Kaum Muslim menyadari, bahwa bulan Ramadhan merupakan momentum yang tepat untuk mensucikan diri (tazkiyatu an-nafs), sehingga di bulan ini mampu tercipta atmosfir keimanan, suasana kebaikan, dan perasaan yang peka terhadap ajaran-ajaran Islam. Namun sayang, fenomena ini hanya ada di bulan Ramadhan saja. Bulan berikutnya, pasca Ramadhan, kembali bergelimang dengan dosa; tidak takut mendemonstrasikan kefasikan, kemunafikan, dan kezaliman; tidak takut kepada murka dan adzab Allah. Kalau begitu, apa pengaruh bulan Ramadhan bagi kita? Bukankah kalau bulan Ramadhan kita jadikan sebagai momentum untuk mensucikan diri, maka pasca Ramadhan mestinya kita bagaikan terlahir kembali, kembali suci? Pasca Ramadhan mestinya ketakwaan seorang Muslim akan semakin bertambah. Ketaqwaan yang lahir dari ketundukan kita pada perintah Allah dan penghindaran diri kita dari perkara yang diharamkan Allah SWT. Allah SWT berfirman:
“Hai orang-orang yang beriman, diwajibkan atas kamu berpuasa sebagaimana diwajibkan atas orang-orang sebelum kamu agar kamu bertakwa.” (Qs. al-Baqarah [2]: 183).
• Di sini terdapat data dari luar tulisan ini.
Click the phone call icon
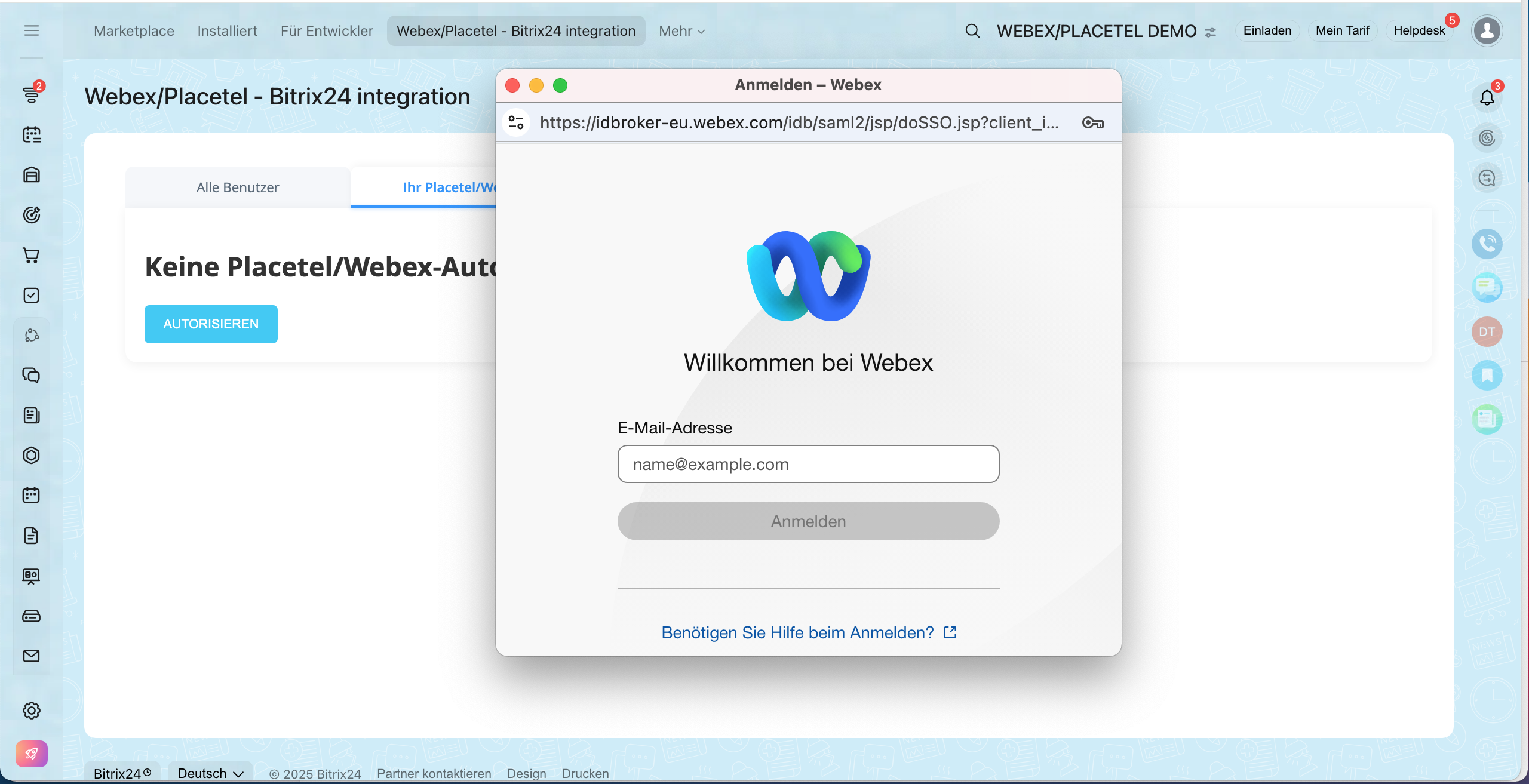This screenshot has height=784, width=1529. [x=1487, y=244]
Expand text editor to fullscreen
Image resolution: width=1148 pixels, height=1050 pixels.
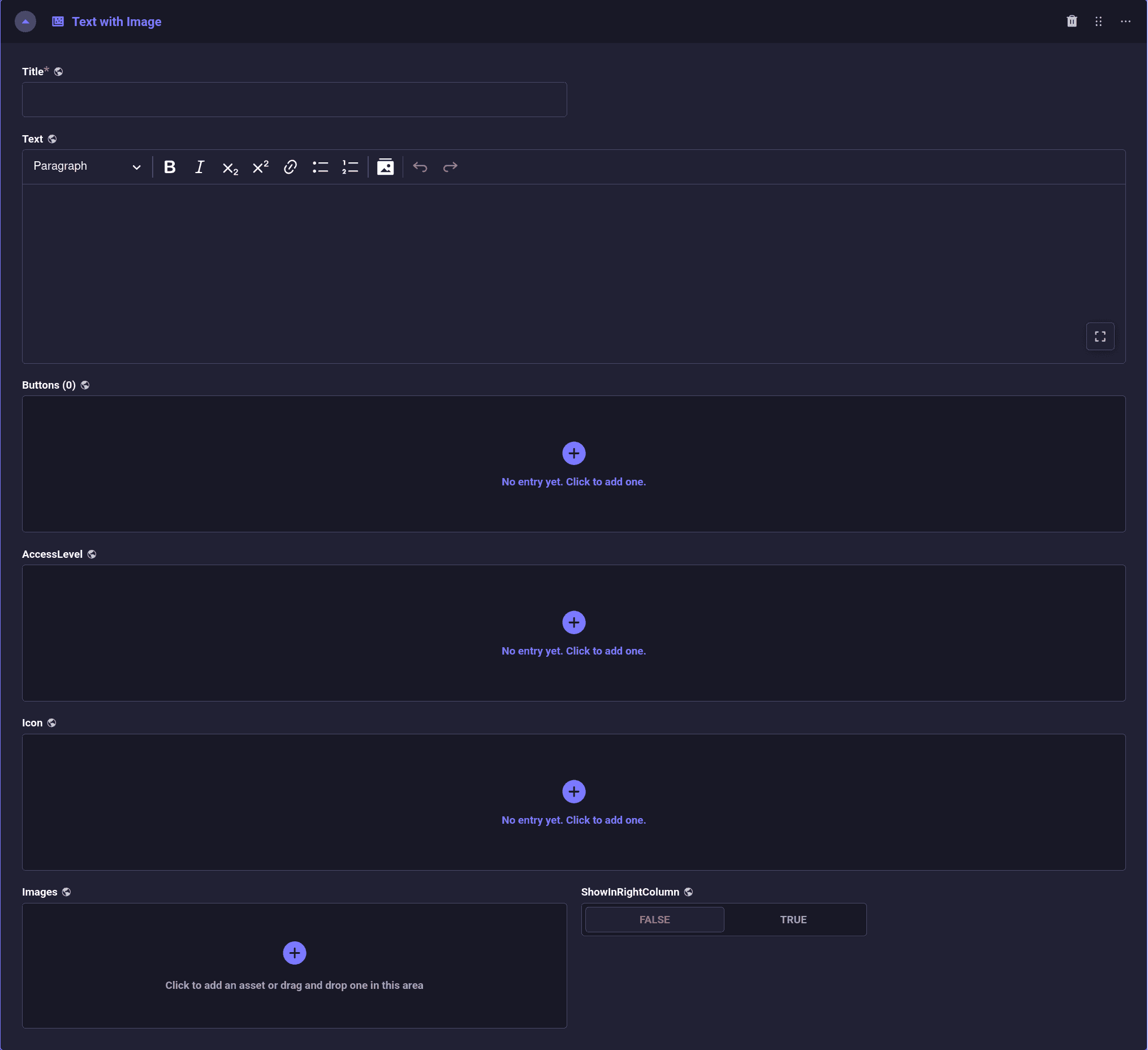[x=1099, y=336]
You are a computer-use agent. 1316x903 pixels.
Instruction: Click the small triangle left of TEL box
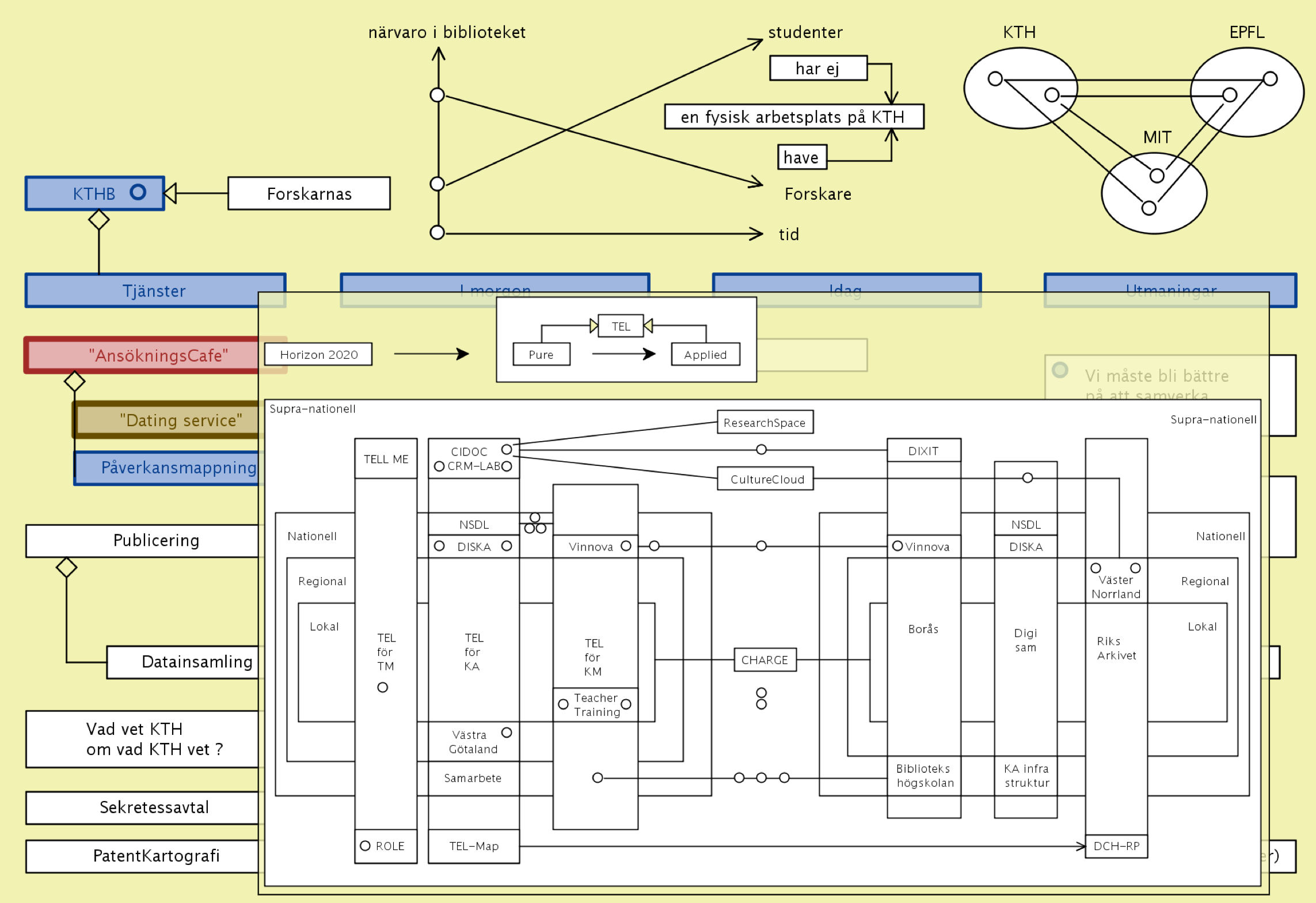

Kekeliruan Memahami Tazkiyatu an-Nafs
Ketika Ramadhan datang, banyak orang berlomba-lomba untuk beribadah dan melakukan perbuatan baik. Sayangnya, ketika Ramadhan telah usai, banyak orang kembali melakukan kemaksiyatan dan kedzaliman. Fenomena tersebut senantiasa berulang dan berulang terus setiap tahun. Akibatnya, Ramadhan sebagai bulan mensucikan diri (tazkiyatu an-nafs) hampir kehilangan maknanya. Sebab, bulan Ramadhan tidak berimplikasi pada peningkatan ketakwaan maupun ketundukkan terhadap syari’at Allah pada diri seorang Muslim dan masyarakat umum di bulan-bulan yang lain.
Secara umum, tampaknya ada kekeliruan dalam memahami tazkiyatu an-nafs, dan kekeliruan ini telah berimplikasi pada anggapan-anggapan berikut ini:
Pertama, pensucian diri hanya pada bulan Ramadhan. Selama bulan Ramadhan kita sanggup menjalankan ketaatan kepada Allah sedemikian rupa, dan sanggup dengan sedemikian rupa pula meninggalkan segala kemaksiatan. Namun pasca Ramadhan kesanggupan tersebut seakan menguap, ketaatan kepada Allah pun surut dan berpaling menuju ketaatan kepada thagut (na’udzubillah).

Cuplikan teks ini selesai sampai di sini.